The research—the first of its kind to quantify the levels of microplastics which may lead to harmful effects in human cells—has been led by researchers at the Hull York Medical School and the University of Hull.
Evangelos Danopoulos, lead author and PHD student at Hull York Medical School, said: “This is the first-time scientists have attempted to quantify the effects of the levels of microplastics on human cells using a statistical analysis of the available published studies.
“What we have found is that in toxicology tests, we are seeing reactions including cell death and allergic reactions as potential effects of ingesting or inhaling high levels of microplastics.”
The study compared the concentrations of microplastics that affected cell viability to the concentrations that humans are exposed to by ingesting contaminated food and water using three previous studies by Evangelos Danopoulos and the Human Health and Emerging Environmental Contaminants research group at the University of Hull.
These studies focused on microplastic contamination of drinking water, seafood and table salt and revealed high levels of human exposure to microplastics from consuming these.
The team then compared these levels to the doses that have caused adverse effects on human cells within the toxicology studies.
The toxicology studies reviewed tested for five categories of effects which were: cytotoxicity (cell death/viability); immune responses (including allergic reactions); whether microplastics can affect the cells membranes in any way or cross inside them; the cause of oxidative stress (leads to cell and tissue damage) and genotoxicity (damage genetic information in cells).
The first four were found to be affected by exposure to microplastics at certain levels.
Evangelos Danopoulos added: “Our research shows that we are ingesting microplastics at the levels consistent with harmful effects on cells, which are in many cases the initiating event for health effects. However, the biggest uncertainty at the present time is how ingested microplastics are excreted from the body. This is a crucial point to understand the true level of risk.

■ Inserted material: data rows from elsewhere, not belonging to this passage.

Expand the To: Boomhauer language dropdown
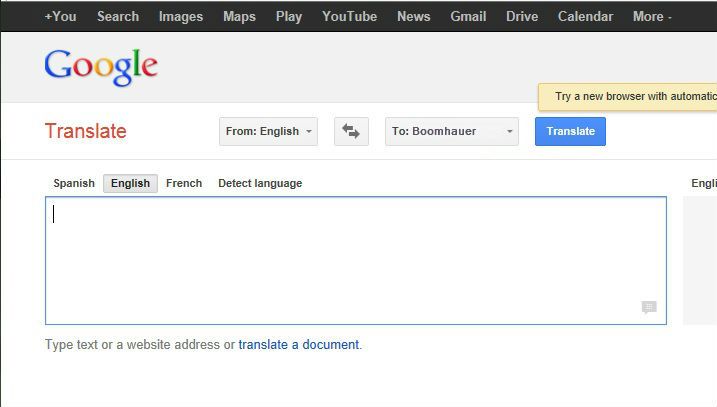The width and height of the screenshot is (717, 407). (451, 131)
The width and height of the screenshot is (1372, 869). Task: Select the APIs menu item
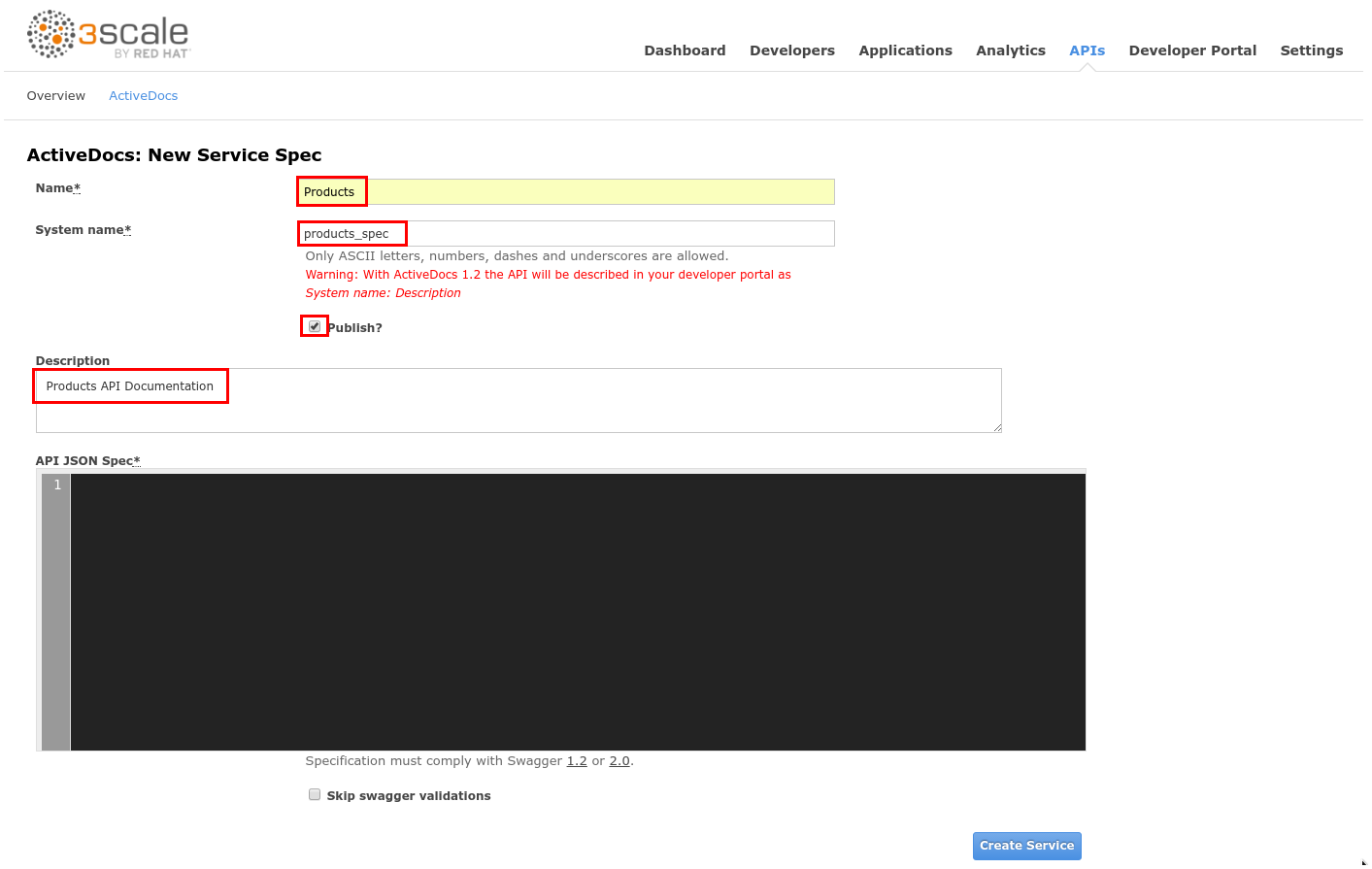[1087, 50]
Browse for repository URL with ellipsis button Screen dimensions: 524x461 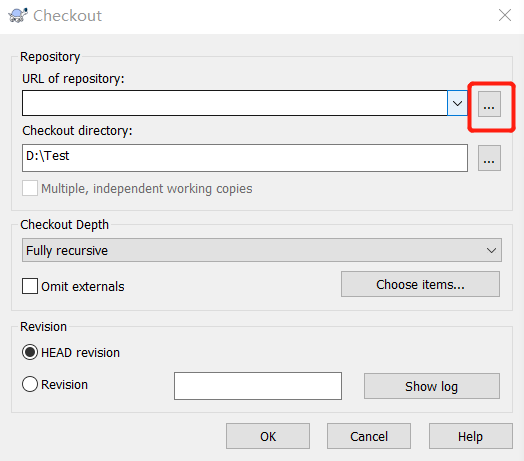tap(489, 104)
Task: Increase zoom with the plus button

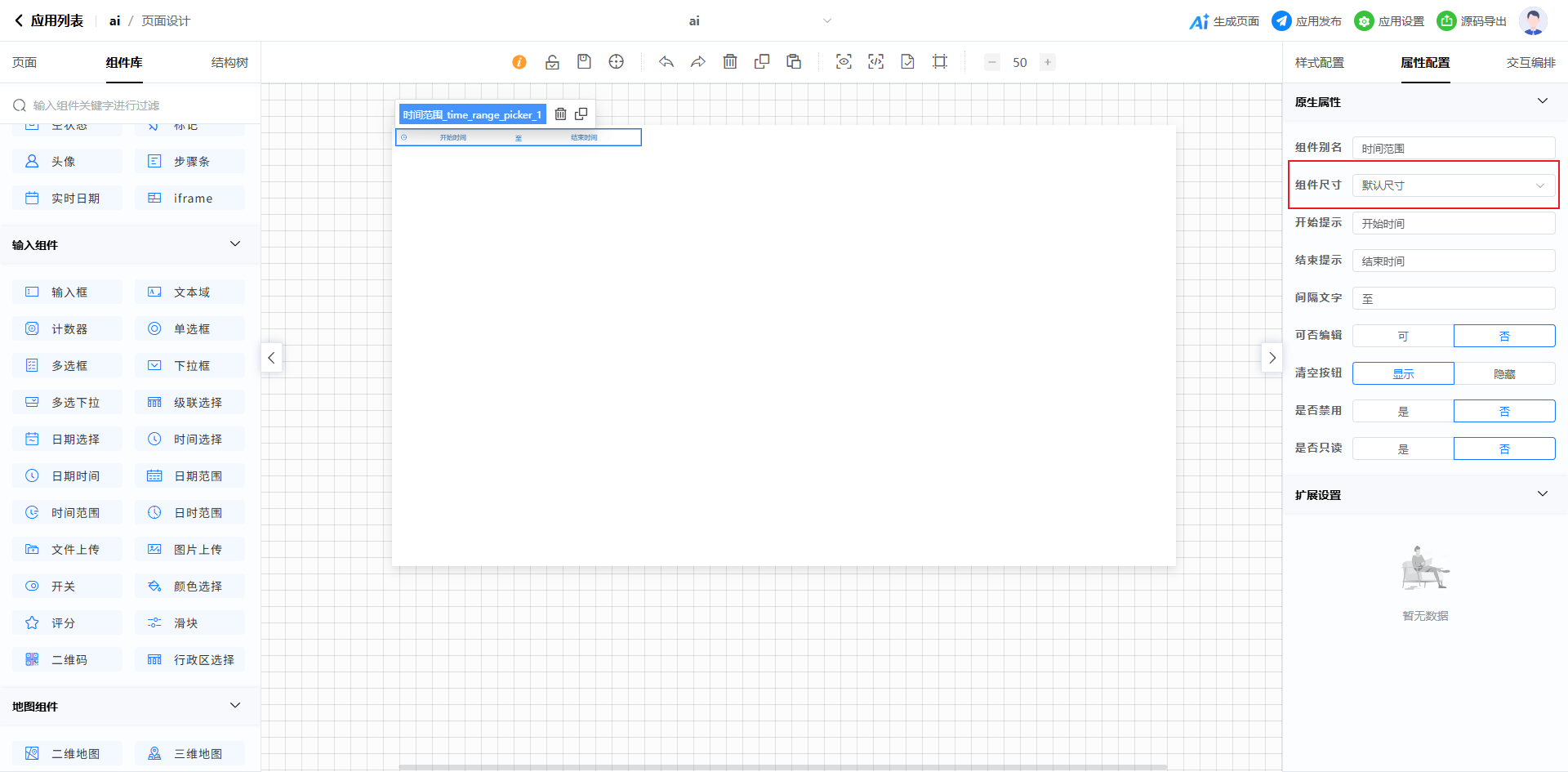Action: (1048, 62)
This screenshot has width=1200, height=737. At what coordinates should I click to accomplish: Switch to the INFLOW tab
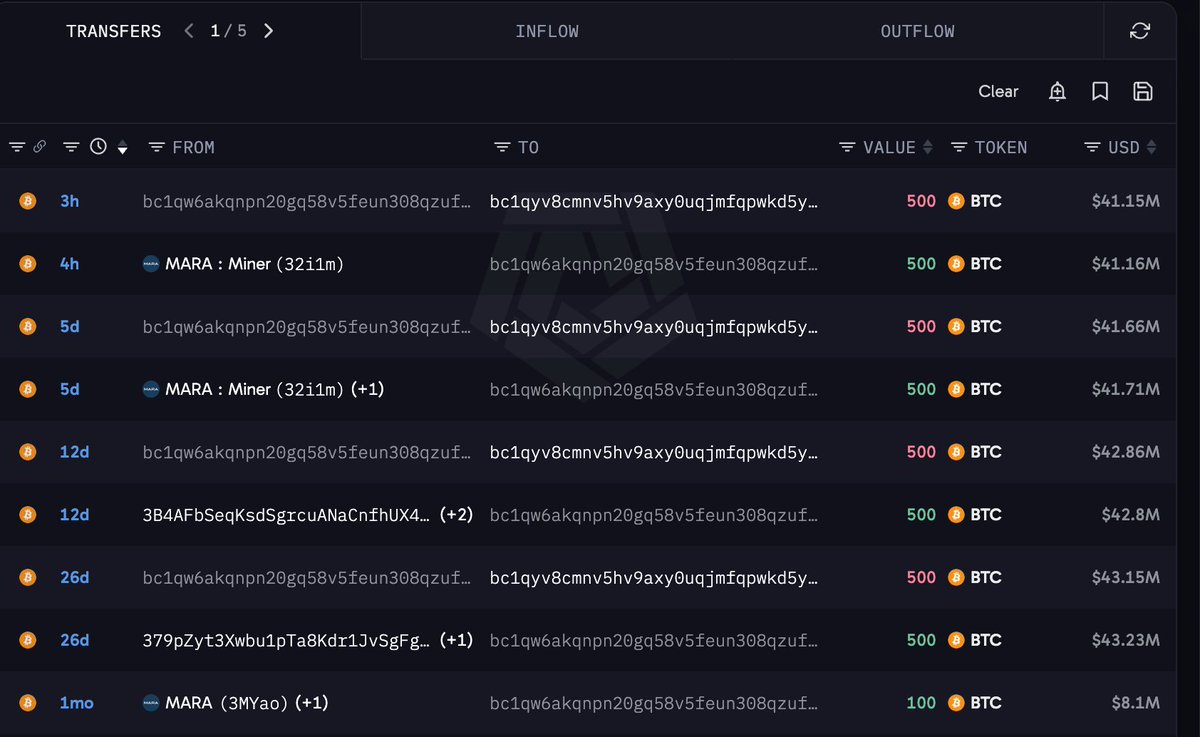547,31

“Our analysis of the data showed that cell viability depends on the shape of the microplastics. Irregularly shaped microplastics, which are the majority found in the environment, are more hazardous than spherical.
“So far, most toxicology studies have been testing spherical microplastics. There needs to be a shift to testing irregularly shaped ones.”
Researchers said that although tests have shown effects on cells in toxicology tests, no research is yet available showing what happens to microplastics after they enter the human body.